House Jan. 6 Panel to Hold Public Hearings in 2022 (AP)
By Fran Beyer | Thursday, 02 December 2021 02:31 PM
Rep. Liz Cheney, R-Wyo., announced Thursday the House Jan. 6 panel intends to hold public hearings in 2022, detailing "in vivid color" the events that day, including in former President Donald Trump's White House, CNBC reported.
Cheney, the vice chair of the select committee and one of its two Republican members, said the panel aims to conduct "multiple weeks of public hearings" sometime next year, when the GOP hopes to retake majority control of at least one chamber of Congress.
The hearings will lay out "exactly what happened every minute of the day on Jan. 6 here at the Capitol and at the White House and what led to that violent attack," Cheney said in a House Rules Committee hearing, CNBC reported.
The announcement came in the wake of the select committee vote to advance contempt proceedings for former Department of Justice official Jeffrey Clark over his alleged defiance of a subpoena for documents and testimony.
But House Rules Committee chair Rep. Jim McGovern, D-Mass., said Thursday Clark was being given another chance to appear before the investigators Saturday, CNBC reported.

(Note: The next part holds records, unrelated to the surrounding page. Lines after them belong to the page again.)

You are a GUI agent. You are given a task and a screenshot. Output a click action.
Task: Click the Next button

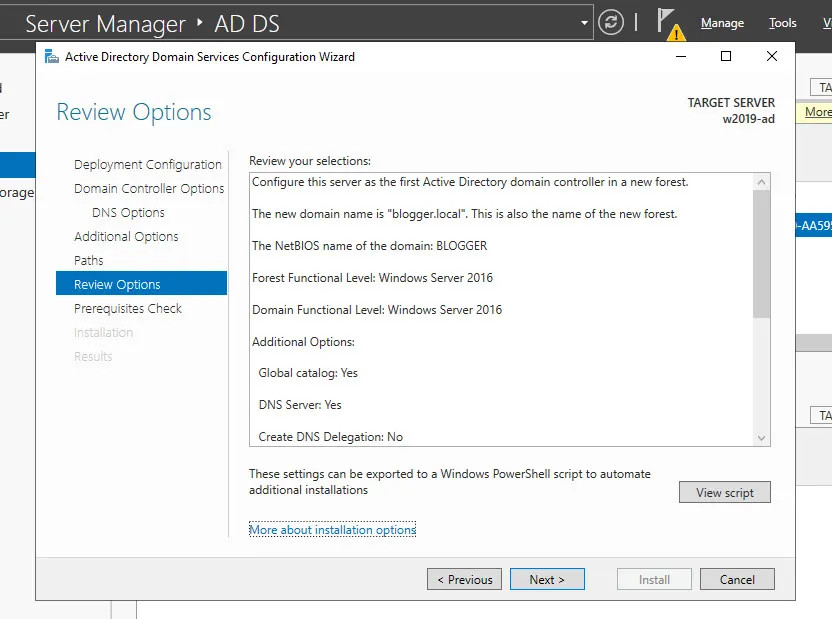coord(547,580)
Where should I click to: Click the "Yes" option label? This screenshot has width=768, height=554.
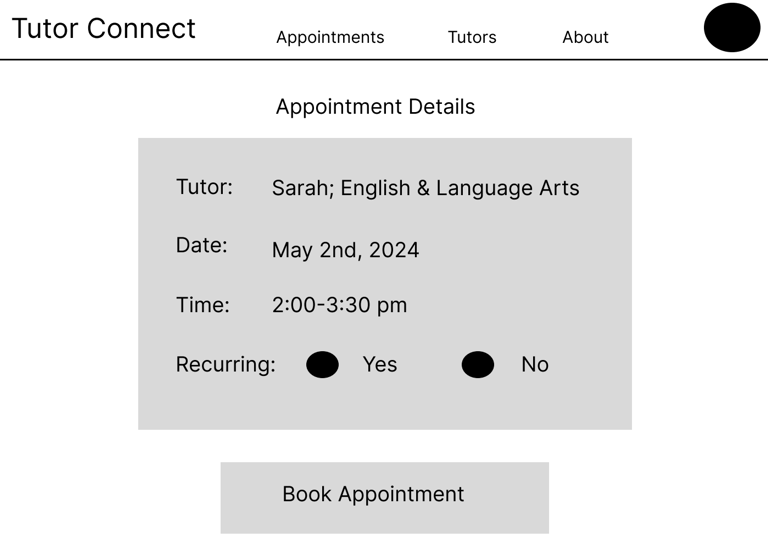[x=380, y=365]
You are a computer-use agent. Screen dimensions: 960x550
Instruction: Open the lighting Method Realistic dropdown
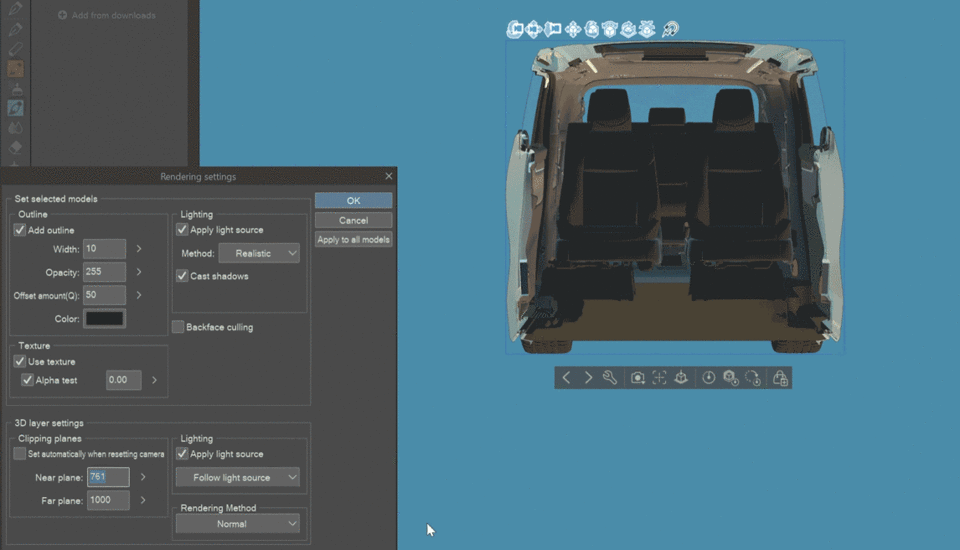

Clark is the second Trump associate to be accused of contempt of Congress for refusing to comply with the committee’s subpoenas. The first, former White House senior adviser Steve Bannon, was held in contempt by the House and subsequently indicted on two criminal counts by a federal grand jury. He has pleaded not guilty.
Cheney was stripped of her leadership role after she refused to stop criticizing Trump for claiming the 2020 election was rigged against him. Trump has never conceded to President Joe Biden.
Trump's attorneys late last month claimed in a legal brief Biden is colluding with the Democrats on the House special committee.
Filed with the D.C. Circuit Court of Appeals, the lawyers argue the only purpose of the House select committee's investigation is to attack Trump.
"There is little doubt President Biden is doing the bidding of a Congress controlled by his party; appellees' briefs are rife with political hostility," the lawyers wrote in their legal brief.